Choose the right test for proportions
Company: Intuit
Role: Data Scientist
Category: Statistics & Math
Difficulty: hard
Interview Round: HR Screen
You run an A/B test on delivery completion rate (delivered_bool). Results:
- Control: 1,000 orders, 920 delivered, 80 not delivered.
- Variant: 1,000 orders, 880 delivered, 120 not delivered.
1) Select the most appropriate significance test and justify why it’s preferred over a t-test on proportions. Derive the test statistic formula starting from Bernoulli → Binomial → Normal approximations and state the conditions under which the approximation is valid (expected cell counts, continuity corrections).
2) Compute the p-value to 3 significant digits and a 95% confidence interval for the difference in proportions; show intermediate steps.
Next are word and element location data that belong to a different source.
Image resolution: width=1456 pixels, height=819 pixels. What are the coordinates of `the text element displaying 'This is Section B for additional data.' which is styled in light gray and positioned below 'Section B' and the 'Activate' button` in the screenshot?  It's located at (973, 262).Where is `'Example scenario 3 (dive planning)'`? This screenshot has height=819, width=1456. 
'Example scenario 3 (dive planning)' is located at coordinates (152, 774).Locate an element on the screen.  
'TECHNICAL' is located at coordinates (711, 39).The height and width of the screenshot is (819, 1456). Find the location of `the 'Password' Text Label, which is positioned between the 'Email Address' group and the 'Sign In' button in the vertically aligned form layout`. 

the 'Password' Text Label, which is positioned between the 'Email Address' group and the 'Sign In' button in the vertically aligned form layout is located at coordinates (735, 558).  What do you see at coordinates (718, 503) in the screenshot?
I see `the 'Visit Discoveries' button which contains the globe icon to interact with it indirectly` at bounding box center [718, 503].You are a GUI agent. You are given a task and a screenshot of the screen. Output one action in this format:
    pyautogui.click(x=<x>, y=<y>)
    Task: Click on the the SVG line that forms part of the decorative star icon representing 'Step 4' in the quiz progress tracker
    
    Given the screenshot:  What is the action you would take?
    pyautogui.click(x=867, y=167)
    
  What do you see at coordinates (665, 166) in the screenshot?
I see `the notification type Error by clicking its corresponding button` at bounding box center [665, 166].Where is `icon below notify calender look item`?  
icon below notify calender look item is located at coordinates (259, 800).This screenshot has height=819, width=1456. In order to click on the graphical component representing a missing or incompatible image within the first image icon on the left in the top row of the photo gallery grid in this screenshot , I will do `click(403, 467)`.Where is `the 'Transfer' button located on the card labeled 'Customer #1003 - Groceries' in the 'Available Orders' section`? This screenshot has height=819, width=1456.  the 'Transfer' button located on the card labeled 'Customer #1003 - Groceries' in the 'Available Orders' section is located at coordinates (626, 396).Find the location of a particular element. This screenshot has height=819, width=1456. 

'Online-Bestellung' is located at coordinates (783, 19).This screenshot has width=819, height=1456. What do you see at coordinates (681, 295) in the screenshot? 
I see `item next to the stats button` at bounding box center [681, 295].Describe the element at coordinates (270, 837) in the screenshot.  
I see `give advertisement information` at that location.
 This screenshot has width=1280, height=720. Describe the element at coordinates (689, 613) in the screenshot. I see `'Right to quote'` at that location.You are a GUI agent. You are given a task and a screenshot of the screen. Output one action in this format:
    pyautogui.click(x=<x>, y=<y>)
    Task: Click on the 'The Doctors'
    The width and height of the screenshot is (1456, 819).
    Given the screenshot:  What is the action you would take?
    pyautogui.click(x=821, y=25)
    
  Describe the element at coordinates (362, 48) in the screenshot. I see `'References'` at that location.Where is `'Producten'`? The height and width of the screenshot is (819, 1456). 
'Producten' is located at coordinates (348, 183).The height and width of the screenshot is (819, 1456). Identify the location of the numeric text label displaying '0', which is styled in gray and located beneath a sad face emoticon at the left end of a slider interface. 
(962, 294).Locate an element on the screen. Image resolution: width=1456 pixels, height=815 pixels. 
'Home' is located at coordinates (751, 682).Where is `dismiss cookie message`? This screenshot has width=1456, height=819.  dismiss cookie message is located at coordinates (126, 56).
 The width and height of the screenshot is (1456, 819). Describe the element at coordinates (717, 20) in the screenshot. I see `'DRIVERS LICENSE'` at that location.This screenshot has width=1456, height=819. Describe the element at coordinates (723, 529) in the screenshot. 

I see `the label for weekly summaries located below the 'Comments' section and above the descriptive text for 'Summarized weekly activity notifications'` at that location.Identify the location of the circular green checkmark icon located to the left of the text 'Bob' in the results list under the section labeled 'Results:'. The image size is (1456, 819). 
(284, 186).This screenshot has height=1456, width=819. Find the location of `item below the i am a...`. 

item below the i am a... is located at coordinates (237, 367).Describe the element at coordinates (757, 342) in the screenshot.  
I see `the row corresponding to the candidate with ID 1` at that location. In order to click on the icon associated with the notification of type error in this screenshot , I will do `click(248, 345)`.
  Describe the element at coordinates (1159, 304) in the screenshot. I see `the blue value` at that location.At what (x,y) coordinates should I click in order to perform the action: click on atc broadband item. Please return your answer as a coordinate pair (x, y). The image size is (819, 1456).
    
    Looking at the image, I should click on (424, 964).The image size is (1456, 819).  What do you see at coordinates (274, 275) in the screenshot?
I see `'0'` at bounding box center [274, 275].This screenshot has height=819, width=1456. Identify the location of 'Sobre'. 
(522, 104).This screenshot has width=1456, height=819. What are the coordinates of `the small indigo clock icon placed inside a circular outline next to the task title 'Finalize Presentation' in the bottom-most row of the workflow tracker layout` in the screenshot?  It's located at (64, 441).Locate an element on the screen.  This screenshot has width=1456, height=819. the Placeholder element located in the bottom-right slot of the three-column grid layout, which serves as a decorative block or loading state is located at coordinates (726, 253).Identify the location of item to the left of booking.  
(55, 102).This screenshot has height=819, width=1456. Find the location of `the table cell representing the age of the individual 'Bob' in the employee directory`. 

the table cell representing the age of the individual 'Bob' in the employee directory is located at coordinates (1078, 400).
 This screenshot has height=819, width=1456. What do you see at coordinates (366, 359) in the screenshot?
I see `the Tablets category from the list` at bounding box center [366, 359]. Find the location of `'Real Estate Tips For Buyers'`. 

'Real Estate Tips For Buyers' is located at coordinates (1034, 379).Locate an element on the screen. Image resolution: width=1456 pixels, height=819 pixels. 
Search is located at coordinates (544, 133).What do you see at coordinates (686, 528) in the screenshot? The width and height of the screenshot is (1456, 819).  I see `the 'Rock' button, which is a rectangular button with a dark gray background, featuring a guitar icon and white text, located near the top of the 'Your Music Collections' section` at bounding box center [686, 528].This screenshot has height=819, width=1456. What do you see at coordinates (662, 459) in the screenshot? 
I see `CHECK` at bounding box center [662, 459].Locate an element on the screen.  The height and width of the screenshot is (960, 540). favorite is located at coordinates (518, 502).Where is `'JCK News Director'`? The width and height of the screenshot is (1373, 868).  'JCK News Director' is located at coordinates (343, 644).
3) Now suppose a small-market rollout yields: Control 20 delivered / 25 total; Variant 12 delivered / 18 total. Re-evaluate test choice (Chi-square vs. Fisher’s exact vs. z-test). Compute the exact p-value or explain precisely how you would obtain it.
4) Explain when a two-sample t-test gives approximately the same result as a z-test for proportions, and when it fails. Include at least two concrete failure modes (e.g., low counts, unpooled variance misuse).
Quick Answer: This question evaluates understanding of hypothesis testing for binary outcomes, including selection among z-test, chi-square, and Fisher’s exact test, derivation of the test statistic from Bernoulli→Binomial→Normal approximations, and computation of p-values and confidence intervals.